The great reformer Heinrich Bullinger wrote (see lengthier quote and article here), “Now touching the country wherein every one is born and brought up; every man doth well esteem of it, love it, wish to advance it; every man doth deck it with his virtue and prowess; every one doth help it with all sorts of benefits, stoutly defending it, and valiantly fighting for it, if need be, to save it from violent robbers.”

This means that a Japanese person ought to love their country Japan, a Turkish person ought to love Turkey, an English person ought to love England, and an American person ought to love America. Does this mean that Christians are not part of a global community in such a way that we can not also love other nations? Of course not, we can love and desire all nations to flourish underneath the Lordship of Christ. In fact, we might even say that our brotherhood in Christ that crosses geo-political borders is in many ways far more deep and profound than any national shared heritage. Nevertheless, God in his sovereignty has selected when and where each of us would be born. And it is towards those communities that each of us are called to lovingly engage, seek the welfare of, pray for, and honor.

But what about the evils done by a nation? Do the scars of a nations past, forbid us from patriotically cherishing our nation? No more than the scars of a families past forbid them from loving and cherishing their family. It is possible for Germans today, to love Germany and all of its fascinating rich culture and history, while at the same time denouncing the scars of Nazism and World War II. It is possible for Russians to love Russia, to celebrate Russian heritage and culture while confessing the tragic sins and crimes of generations past that led to the deaths of millions. In the same way, Americans can cherish and love all that is good in America, while acknowledging the scars of our past and present.

Loving America
So, can American Christians celebrate their country on the Fourth of July? Yes! America, with all of its flaws is truly an incredible nation. No, America is not the promised land. But it is a great land! As we set off fireworks on the fourth of July we can confidently say that God, in his infinite kindness, has sustained this nation. Is America’s constitutional republic the only proper way to run a government? No. But you will be hard pressed to find a system on this planet that is better. Are all of America’s values Christian and to be celebrated? No, of course not! There is enough vice in this country to keep every Christian busy with God’s work sharing the love of Christ with those in need for many years to come. Yet, many of America’s core values are in fact Biblical and were rooted in Christians thinking Christianly about how to order this republic. In his sovereignty, God raised this nation up from roots running deep in the soil of a Puritan love of God. That love of God persisted for generations in this country, which is why Christianity has flourished as it has. It is why Churches and theological institutions were built. It is why thousands upon thousands of missionaries have been sent out. It is why so much charity has been given both internally to those in need, and to other nations around the world, and so much more.

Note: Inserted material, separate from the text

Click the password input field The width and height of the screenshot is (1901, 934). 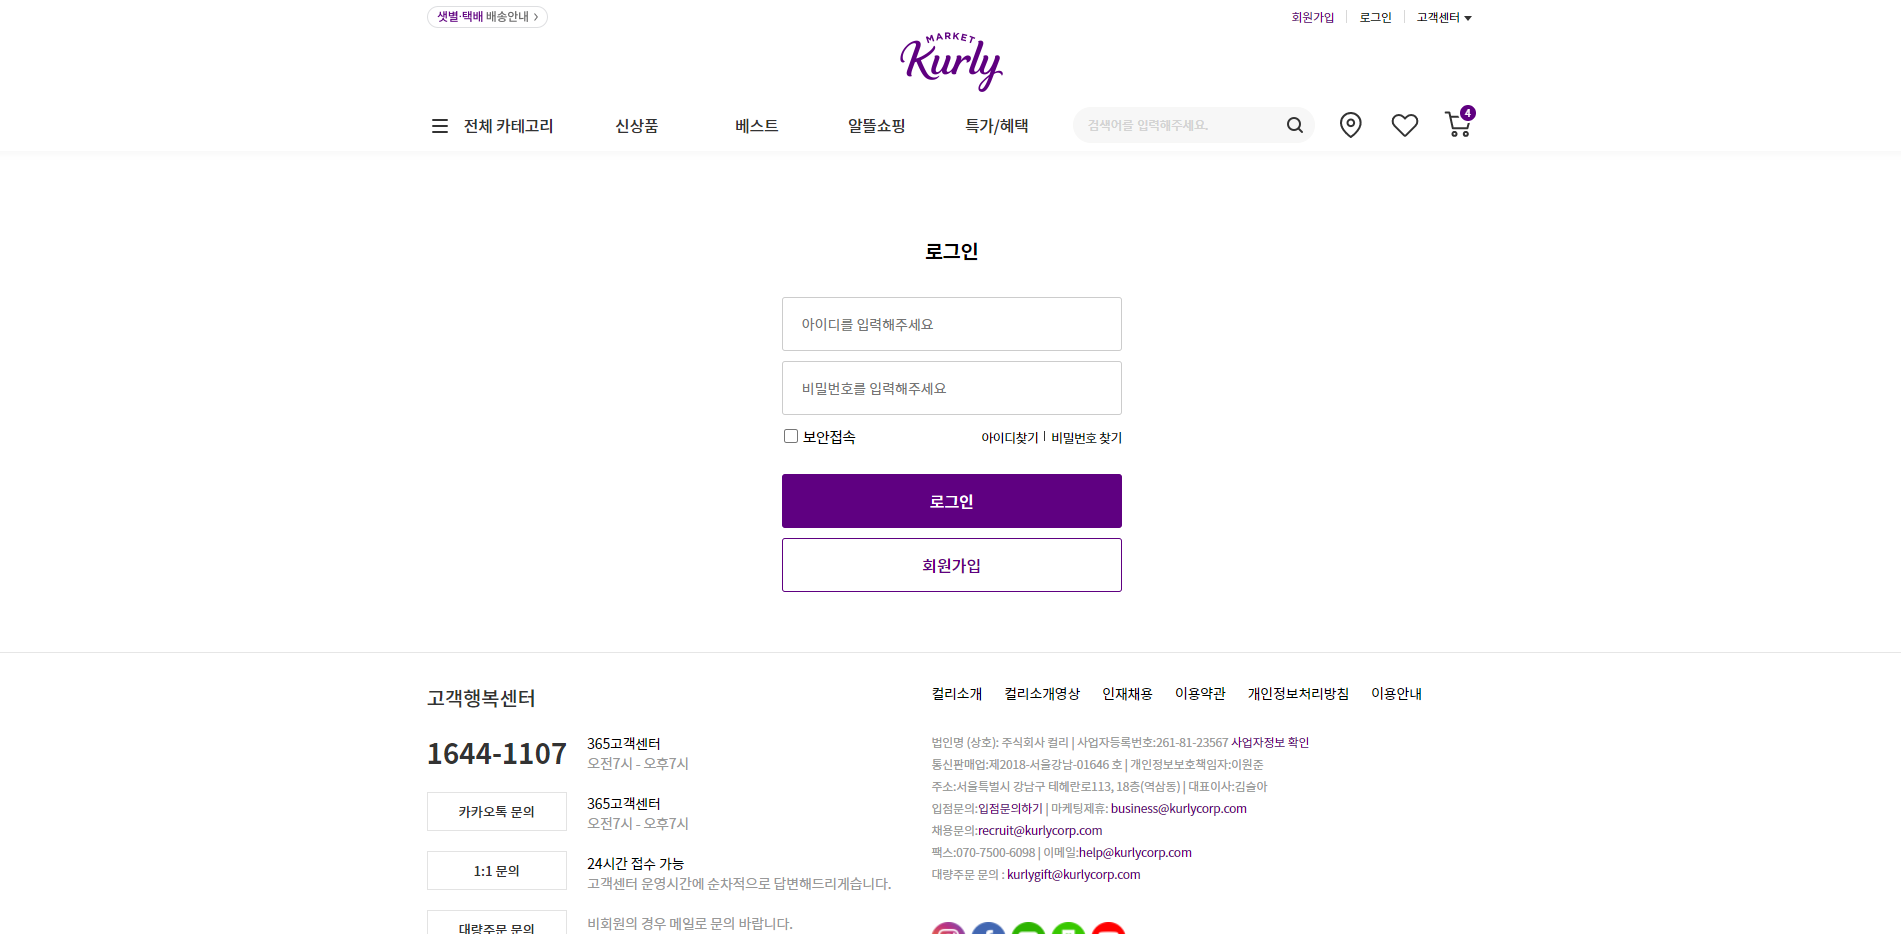tap(951, 388)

As I reflect on what my own prayers have been for this nation, I am convinced that this nation is in desperate need of true Christian revival. While we can speak of the scars of our nation’s history, we can also increasingly speak of much of the foolishness of our nations present. Part of patriotically loving America today, as a Christian, is praying fervently that God would bring about a true revival of the hearts of the people of our nation. Just as honoring an earthly parent might mean praying for them that they would come to know Christ and joyfully submit to Him, so can we pray for our nation, that the people of our nation would come to know Jesus and joyfully submit to him. We can pray fervently that laws would be reformed into alignment with His Word. And that Jesus would get the glory. That is how we love this country best.